If funding was available to conduct Adaptive Resource Management (A.R.C.) as described on pages 174 – 176 of the report, then this debate could be settled. However, if you look at the illustrations on the back page of either the Report or the Executive Summary it seems obvious that browsing deer are a major factor in destroying understory plants in at least some Pennsylvania areas. We can keep the deer out by installing a fence but that fence cannot protect the fenced forest from acid rain.

Chapter 10, pages 145 – 151, Methods of Estimating Abundance of Deer demonstrates how difficult it is to determine deer abundance. In Chapter 13, page 184 we find that the Pennsylvania Game Commission (P.G.C.) estimates deer density using numerical harvest data, deer-vehicle collisions and agricultural damage. Using this method of estimating deer density you will find on Figure 3, page 122 – 123 that buck harvest/square mile in Union and Snyder counties hasn’t changed much between 19l5 and 1998. This figure doesn’t show does harvested..

Most Audubon members would like to see more hunter satisfaction with deer harvested because humans are the only large predators now available to keep the deer population in balance (p. 46). The number of hunters has slowly declined over the past 20 years (see page 211, figure 10 and page 213, figure 11) so it seems likely that control of deer populations will eventually fail, especially if antlerless deer harvest permits are decreased (p. 210).

Chapters 13, through 17, pages 183 – 247 and the following Major Findings and Recommendations, pages 249 – 254, deal with political and human issues.
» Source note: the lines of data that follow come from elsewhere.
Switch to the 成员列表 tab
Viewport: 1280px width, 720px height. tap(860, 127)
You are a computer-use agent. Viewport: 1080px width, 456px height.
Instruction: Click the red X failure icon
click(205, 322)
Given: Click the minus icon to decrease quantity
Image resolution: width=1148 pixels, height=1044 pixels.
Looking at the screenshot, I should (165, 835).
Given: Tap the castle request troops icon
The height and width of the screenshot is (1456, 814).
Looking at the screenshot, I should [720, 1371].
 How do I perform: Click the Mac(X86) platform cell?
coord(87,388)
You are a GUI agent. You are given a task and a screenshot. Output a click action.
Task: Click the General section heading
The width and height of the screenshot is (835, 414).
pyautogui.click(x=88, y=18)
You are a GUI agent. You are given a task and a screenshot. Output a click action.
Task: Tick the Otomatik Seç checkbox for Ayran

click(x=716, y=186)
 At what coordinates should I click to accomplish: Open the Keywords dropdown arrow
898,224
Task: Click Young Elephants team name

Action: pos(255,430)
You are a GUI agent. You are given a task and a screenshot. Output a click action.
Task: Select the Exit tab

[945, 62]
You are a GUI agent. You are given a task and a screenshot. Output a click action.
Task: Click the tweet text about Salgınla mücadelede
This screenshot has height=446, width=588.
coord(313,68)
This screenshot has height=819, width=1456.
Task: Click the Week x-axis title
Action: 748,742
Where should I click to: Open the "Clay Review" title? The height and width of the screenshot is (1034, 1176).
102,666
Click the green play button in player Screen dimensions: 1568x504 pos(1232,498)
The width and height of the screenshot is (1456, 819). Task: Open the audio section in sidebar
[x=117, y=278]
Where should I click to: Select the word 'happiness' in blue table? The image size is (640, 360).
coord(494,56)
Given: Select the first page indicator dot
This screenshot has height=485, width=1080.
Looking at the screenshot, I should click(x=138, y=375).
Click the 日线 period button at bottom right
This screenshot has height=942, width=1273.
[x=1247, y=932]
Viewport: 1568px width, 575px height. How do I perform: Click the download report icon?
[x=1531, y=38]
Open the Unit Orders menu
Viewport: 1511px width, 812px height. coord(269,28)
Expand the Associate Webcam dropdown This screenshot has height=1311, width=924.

We now know that “Unlike any other state, Pennsylvania’s management of wild animal species (vertebrate and aquatic invertebrate) is divided between two agencies the P.G.C. and the Pennsylvania Fish and Boat Commission “ (p. 189). The Department of Conservation and Natural Resources manages state parks and forests and maintains the database on endangered and threatened species but has no regulatory authority over wildlife. This division of authority and lack of attention to segments of our natural resource base is a major issue that would be politically difficult to change. The Forum report is a description of a problem that may lead toward a solution in the future.

It is obvious that Seven Mountains Audubon supports the Forum report and hopes that it is widely read by the interested public. By directing attention to a few of the many topics and opinions covered in the report perhaps we have stimulated your interest?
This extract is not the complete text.